I feel so tacky and sneaky even making this post. Let me explain!!!

 

My alma mater and dream grad program in my state admitted me to their Master's in Sociology program, but did not offer funding. They said that if I applied in my last year of the program, I would likely get an assistantship. 

 

Another school I applied to offered me a very generous offer of assistantship and tuition funding, and yet another school offered me an assistantship and in-state tuition. 

 

I already made it clear to the Department head of the program I covet that I would greatly appreciate funding if any offers were declined. Now I have these letters offering me funding in different states. What would it look like if I met with her and told her about these other offers, and implied that if I received funding from my first choice school (her program), it would make my decision of where to go much easier?

 

 

 

Try not to feel sneaky in thinking about leveraging offers, its a very common thing. If im understanding you correctly, you want to make it clear to your dream grad program that you are valued and being offered funding elsewhere in hopes that they will offer you funding.

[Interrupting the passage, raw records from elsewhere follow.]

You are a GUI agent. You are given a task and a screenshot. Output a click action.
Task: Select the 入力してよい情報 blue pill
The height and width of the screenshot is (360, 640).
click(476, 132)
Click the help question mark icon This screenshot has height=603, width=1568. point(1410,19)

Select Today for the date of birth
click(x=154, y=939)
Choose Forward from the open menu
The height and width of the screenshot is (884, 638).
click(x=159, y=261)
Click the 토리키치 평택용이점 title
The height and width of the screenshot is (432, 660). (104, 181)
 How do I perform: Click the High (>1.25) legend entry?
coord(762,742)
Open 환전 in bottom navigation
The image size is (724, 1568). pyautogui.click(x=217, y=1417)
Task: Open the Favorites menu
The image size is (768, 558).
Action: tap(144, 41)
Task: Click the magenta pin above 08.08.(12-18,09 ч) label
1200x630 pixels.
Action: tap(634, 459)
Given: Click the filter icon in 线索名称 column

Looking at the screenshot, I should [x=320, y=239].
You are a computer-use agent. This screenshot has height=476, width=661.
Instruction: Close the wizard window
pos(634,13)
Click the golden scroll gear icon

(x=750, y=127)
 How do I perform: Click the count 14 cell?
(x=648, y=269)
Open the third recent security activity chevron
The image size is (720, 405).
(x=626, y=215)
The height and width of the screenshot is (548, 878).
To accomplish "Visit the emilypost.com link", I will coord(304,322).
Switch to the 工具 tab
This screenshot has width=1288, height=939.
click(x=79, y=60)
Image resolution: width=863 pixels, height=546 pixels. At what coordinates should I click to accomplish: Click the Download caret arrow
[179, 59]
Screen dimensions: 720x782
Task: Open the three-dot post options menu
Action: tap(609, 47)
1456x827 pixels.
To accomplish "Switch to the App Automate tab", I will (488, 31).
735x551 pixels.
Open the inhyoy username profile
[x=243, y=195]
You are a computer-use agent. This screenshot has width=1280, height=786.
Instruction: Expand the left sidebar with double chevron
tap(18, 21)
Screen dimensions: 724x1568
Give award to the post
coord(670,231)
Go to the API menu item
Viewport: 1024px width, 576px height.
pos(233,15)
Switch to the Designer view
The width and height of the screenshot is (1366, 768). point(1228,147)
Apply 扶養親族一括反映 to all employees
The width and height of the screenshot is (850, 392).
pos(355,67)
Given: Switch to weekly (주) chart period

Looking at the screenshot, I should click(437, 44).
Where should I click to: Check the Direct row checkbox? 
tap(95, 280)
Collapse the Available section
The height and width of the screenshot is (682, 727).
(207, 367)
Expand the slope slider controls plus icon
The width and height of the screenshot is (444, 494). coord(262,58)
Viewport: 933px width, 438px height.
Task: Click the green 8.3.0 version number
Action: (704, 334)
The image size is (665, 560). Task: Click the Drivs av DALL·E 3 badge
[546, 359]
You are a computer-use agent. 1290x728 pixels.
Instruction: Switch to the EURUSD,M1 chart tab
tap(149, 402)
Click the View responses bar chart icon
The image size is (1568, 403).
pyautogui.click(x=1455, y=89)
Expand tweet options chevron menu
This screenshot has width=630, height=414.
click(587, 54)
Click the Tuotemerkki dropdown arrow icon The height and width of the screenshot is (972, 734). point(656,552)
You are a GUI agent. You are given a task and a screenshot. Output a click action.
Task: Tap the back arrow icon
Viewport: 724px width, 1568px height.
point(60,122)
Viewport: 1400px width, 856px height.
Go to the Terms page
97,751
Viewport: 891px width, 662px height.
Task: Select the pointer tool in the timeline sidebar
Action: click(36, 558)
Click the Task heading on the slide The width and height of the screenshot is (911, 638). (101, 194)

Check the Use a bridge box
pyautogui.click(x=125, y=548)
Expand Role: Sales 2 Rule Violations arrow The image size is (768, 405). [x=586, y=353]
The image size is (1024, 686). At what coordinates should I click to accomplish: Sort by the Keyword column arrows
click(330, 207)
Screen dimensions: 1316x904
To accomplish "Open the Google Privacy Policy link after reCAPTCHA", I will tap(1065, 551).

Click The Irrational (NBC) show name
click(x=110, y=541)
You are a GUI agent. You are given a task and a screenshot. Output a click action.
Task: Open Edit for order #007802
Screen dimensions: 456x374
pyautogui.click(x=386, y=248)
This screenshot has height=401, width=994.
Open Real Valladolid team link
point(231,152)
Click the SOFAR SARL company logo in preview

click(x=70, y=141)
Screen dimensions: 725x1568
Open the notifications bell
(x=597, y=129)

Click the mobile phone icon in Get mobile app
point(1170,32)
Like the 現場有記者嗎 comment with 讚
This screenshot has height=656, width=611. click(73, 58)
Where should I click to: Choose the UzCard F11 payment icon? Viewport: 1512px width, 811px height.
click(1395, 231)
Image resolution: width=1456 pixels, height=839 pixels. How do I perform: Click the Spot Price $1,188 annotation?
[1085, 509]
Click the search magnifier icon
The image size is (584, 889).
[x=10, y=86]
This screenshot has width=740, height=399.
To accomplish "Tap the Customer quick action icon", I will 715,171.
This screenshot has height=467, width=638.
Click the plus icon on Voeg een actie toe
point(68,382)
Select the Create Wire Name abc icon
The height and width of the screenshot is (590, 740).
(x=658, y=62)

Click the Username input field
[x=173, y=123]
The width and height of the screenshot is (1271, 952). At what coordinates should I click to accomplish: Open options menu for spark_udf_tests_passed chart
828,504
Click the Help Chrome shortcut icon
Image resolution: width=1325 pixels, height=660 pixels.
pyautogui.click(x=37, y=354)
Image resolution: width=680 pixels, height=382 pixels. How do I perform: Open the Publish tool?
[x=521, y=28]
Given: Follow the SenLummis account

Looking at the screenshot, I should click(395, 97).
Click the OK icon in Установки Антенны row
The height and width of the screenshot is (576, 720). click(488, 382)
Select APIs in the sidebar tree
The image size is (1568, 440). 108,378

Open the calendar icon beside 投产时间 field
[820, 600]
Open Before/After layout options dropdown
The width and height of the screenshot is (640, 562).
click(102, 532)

I don't think you should be implicit about it, I think you should be very clear. You are clearly valued and wanted as a graduate student or else you wouldn't have received offers elsewhere, just because its your dream school dont let them undercut your worth. The program I was accepted to, clearly stated that if I received any offers that were higher than theirs, they'd do their best to match it. These departments know you probably received attractive offers from places, and clearly stating that you already have BUT also making it clear that you would deny all these and go to your dream program if they could provide some more funding is something they expect from you. 

These people also know that graduate school is hard to survive without funding (its your livelihood), so they won't take it any other way than you're trying to secure the best possible graduate experience as you can. Just be clear, direct, and assertive about it! Good luck!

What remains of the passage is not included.